He might. The laws of descent and distribution do provide some circumstances where an adopted child can inherit from his natural parent. The code section is 755 ILCS 5/2-4(d). The language isn't all that easy to read, but here's a link to the page where it's located if you want to try for yourself. http://www.ilga.gov/legislation/ilcs/ilcs4.asp?DocName=075500050HArt%2E+II&ActID=2104&ChapterID=60&SeqStart=3700000&SeqEnd=5000000
You probably should just talk to an attorney in the county where the estate will be probated. That is most likely the place where his father lived before he passed away. Acting quickly would seem to be a prudent move too, particularly if the father had significant assets. My office is near Gurnee if you wish to call. My phone number is 847-623-5900 and I'll be in until around 2:00 pm today.

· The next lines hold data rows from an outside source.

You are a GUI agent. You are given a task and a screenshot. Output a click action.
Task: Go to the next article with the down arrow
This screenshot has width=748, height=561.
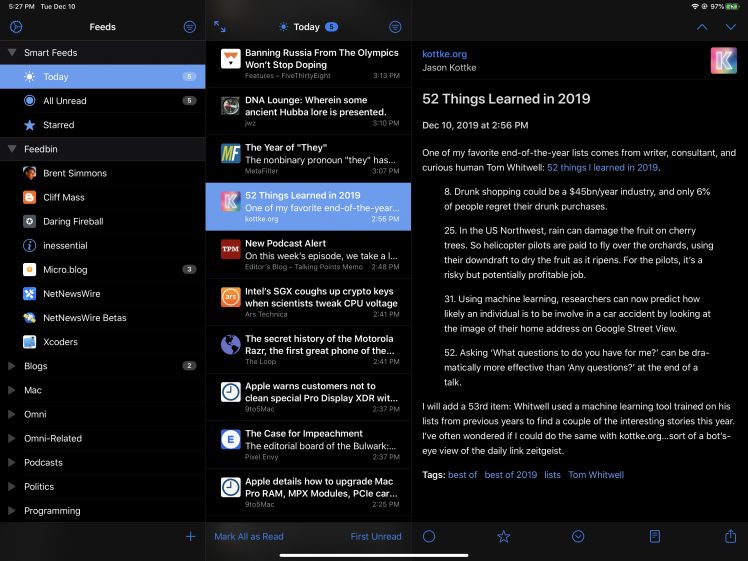click(x=731, y=27)
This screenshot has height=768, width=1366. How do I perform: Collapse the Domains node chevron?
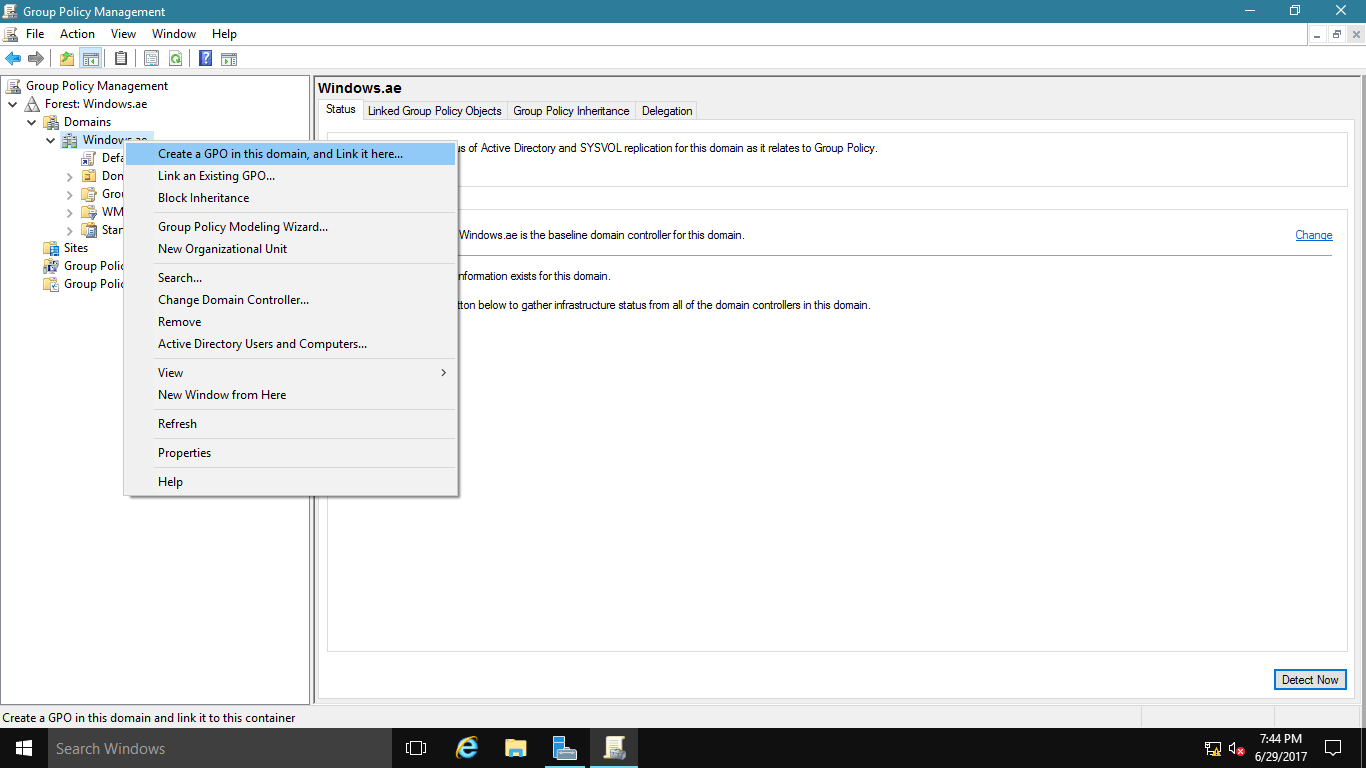[x=31, y=121]
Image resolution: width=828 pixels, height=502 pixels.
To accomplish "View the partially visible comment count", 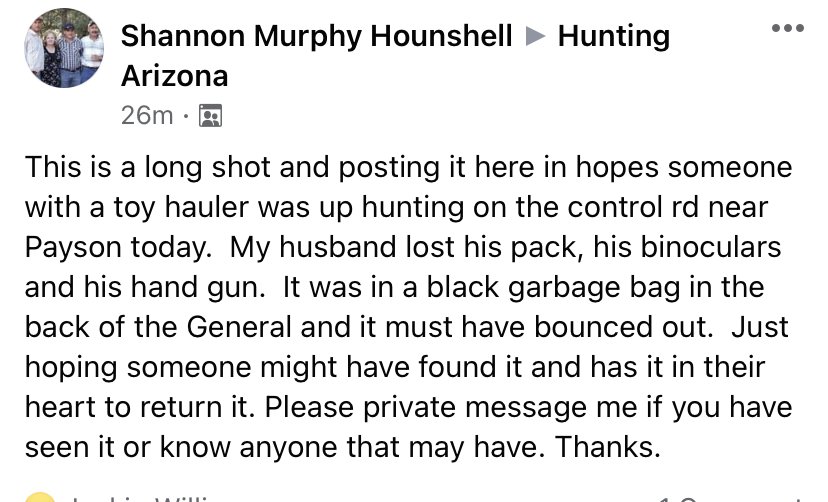I will pos(731,498).
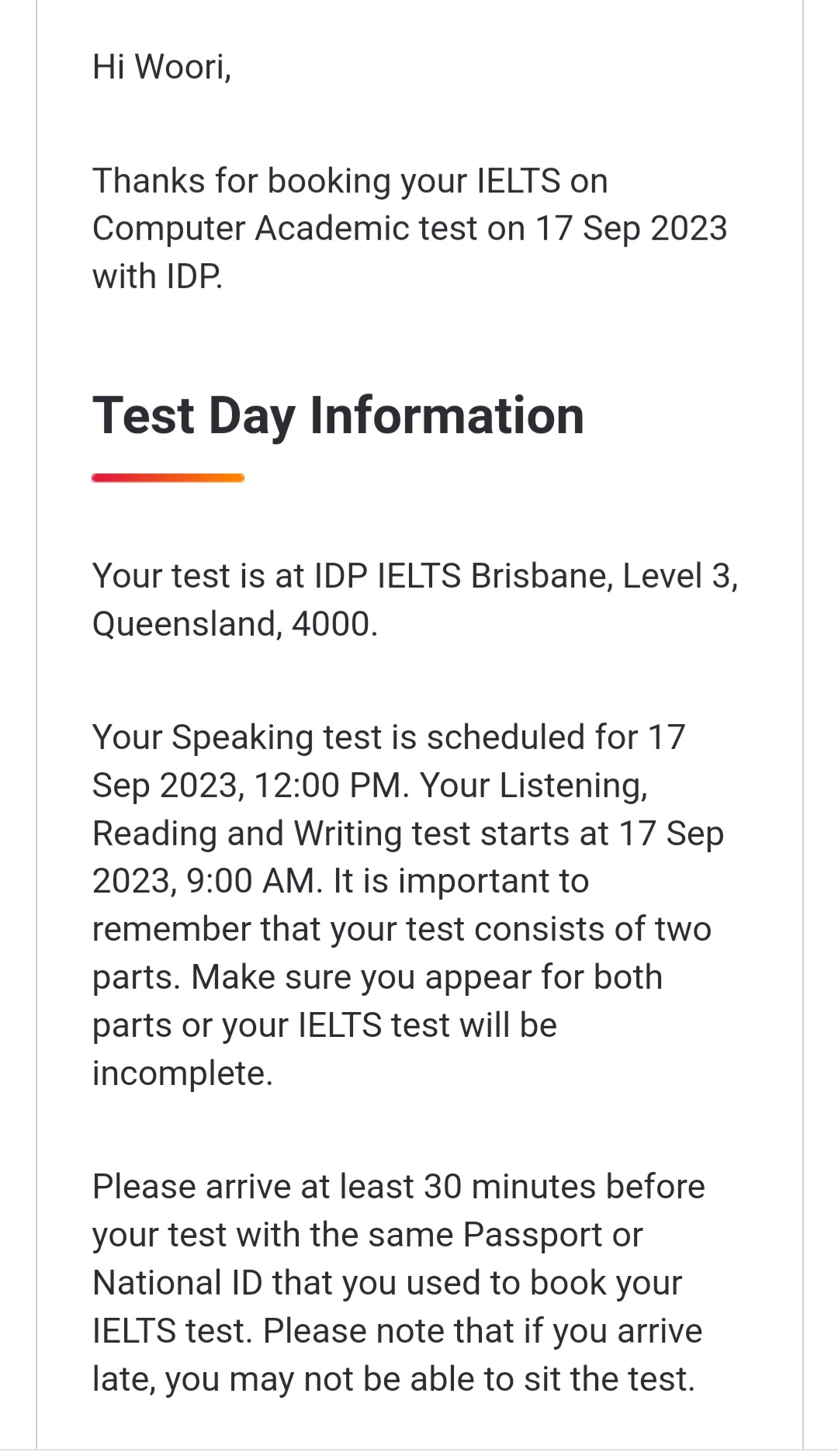The image size is (838, 1456).
Task: Tap the 'Queensland, 4000.' address text
Action: (x=235, y=625)
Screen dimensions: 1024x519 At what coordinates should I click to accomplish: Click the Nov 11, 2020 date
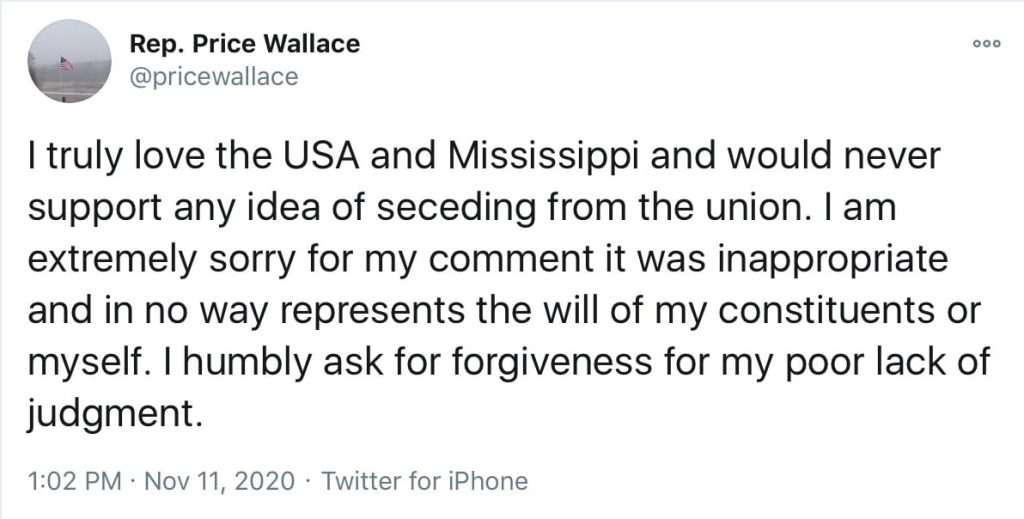pos(219,481)
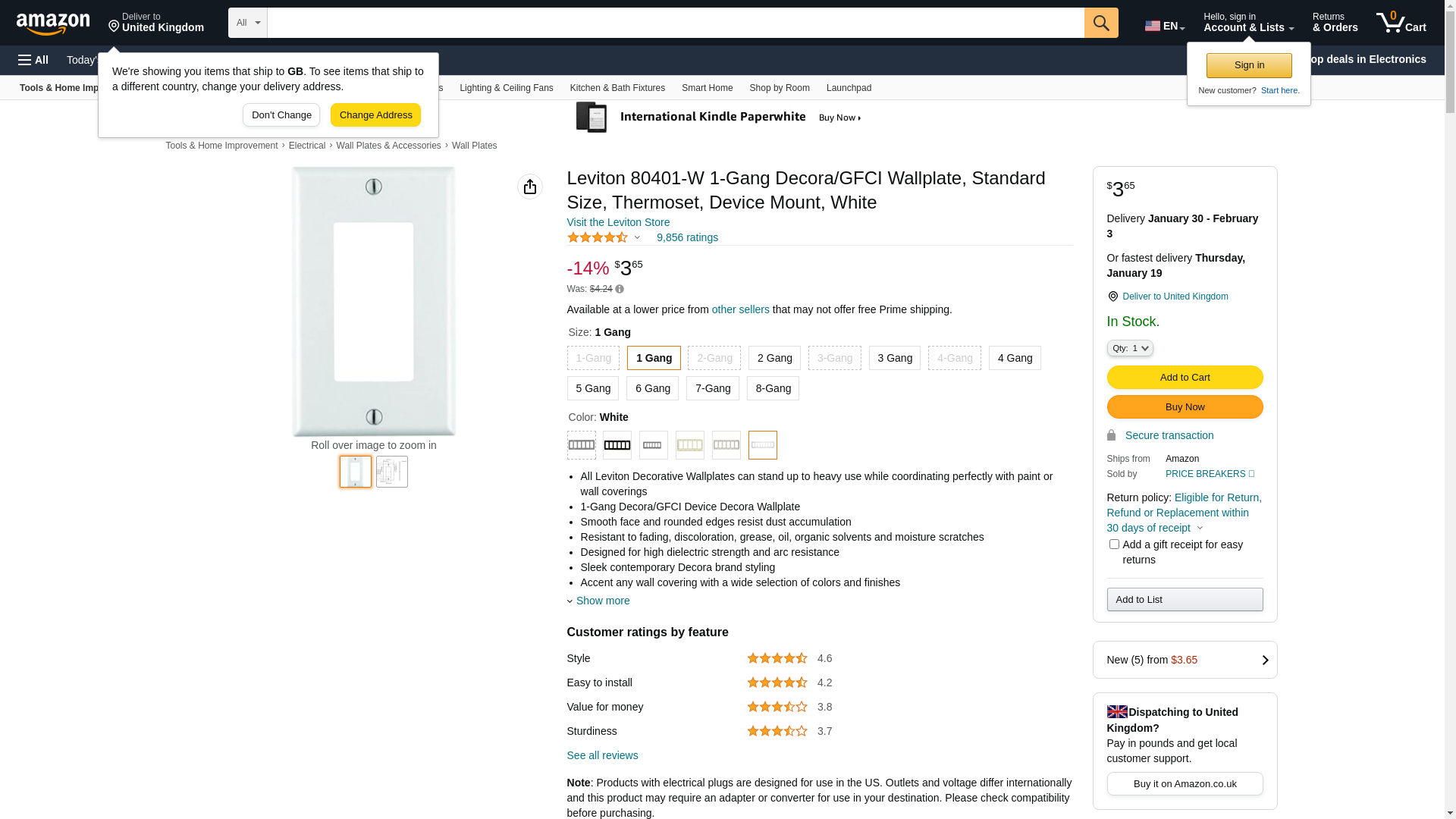Image resolution: width=1456 pixels, height=819 pixels.
Task: Open the Smart Home menu item
Action: (x=707, y=88)
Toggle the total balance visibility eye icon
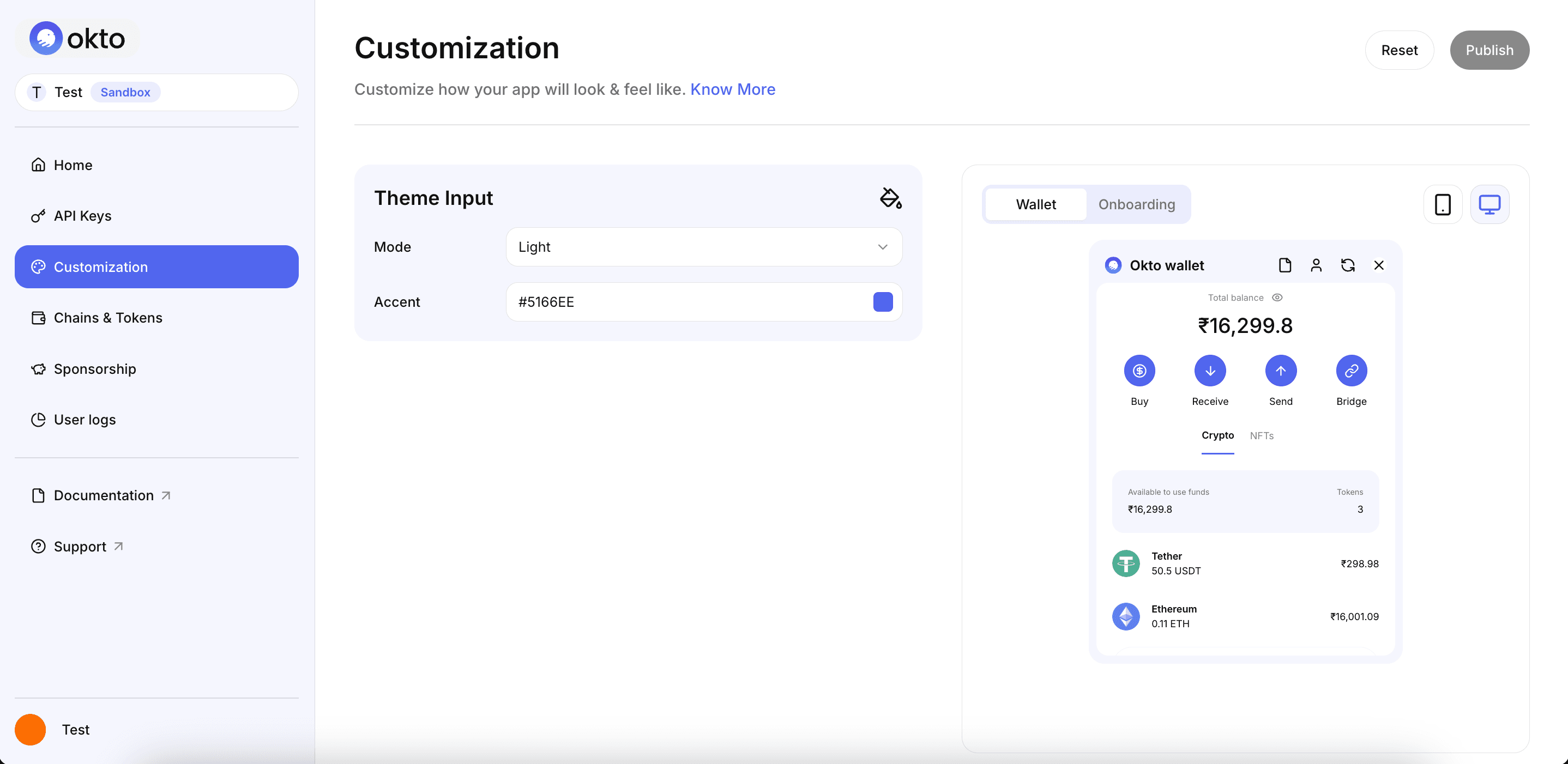This screenshot has width=1568, height=764. 1277,298
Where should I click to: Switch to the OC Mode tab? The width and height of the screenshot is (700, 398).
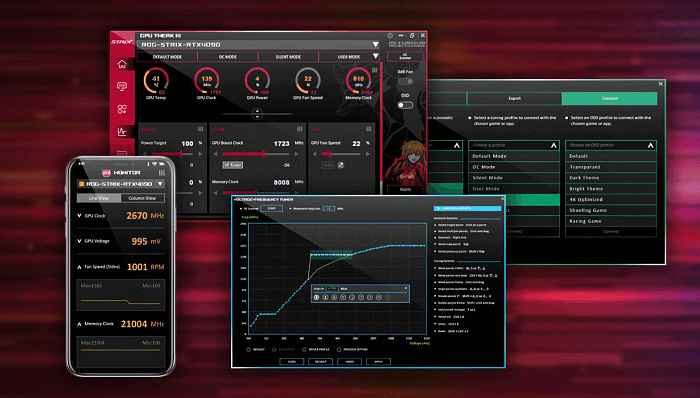tap(228, 57)
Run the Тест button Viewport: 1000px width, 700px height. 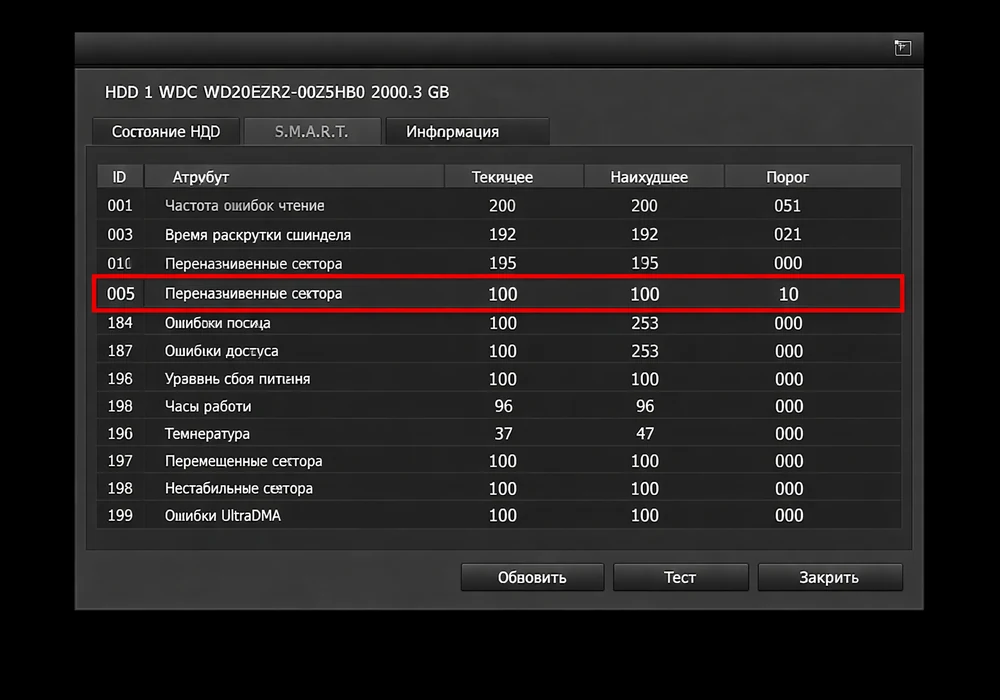tap(680, 577)
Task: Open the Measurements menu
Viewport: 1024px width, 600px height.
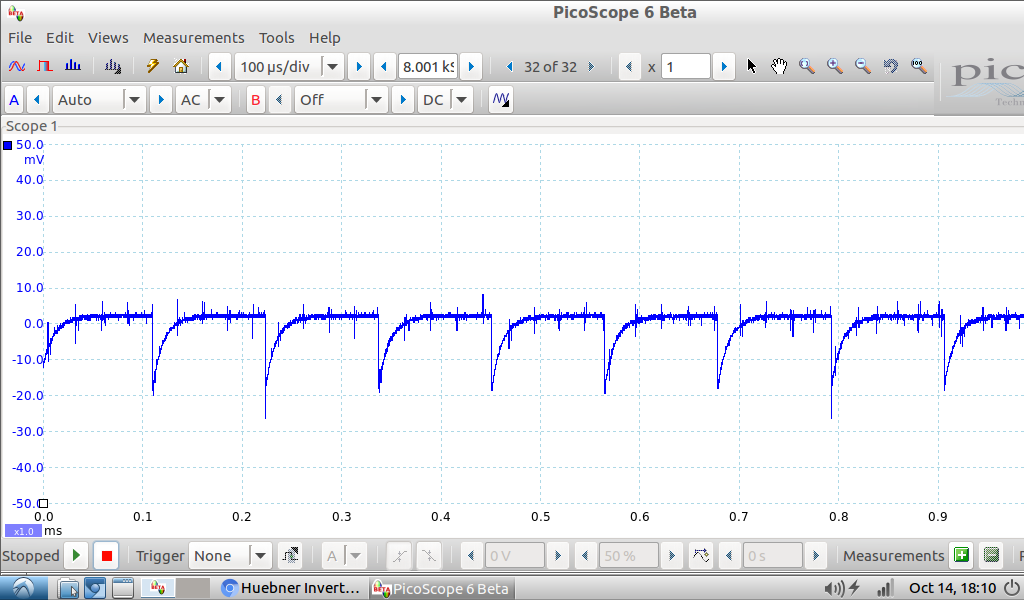Action: 193,37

Please be sure to mark the best answer to your question. My answers are general and do not form an attorney-client relationship. I'm happy to talk to prospective clients in my areas of concentration and geographical location.
If your husband's father's parental rights were terminated in an adoption proceeding, then your husband is legally not an heir to his biological father's estate. He could, however, be a legatee if his bio-dad mentioned him in his will.
Children who were placed for adoption have the right to inherit from their adopted parents and their biological parents. If the child has not been disowned in the will of the biological parent then that child can challenge that will in probate court.
Have your husband contact an attorney in your area to discuss this in person.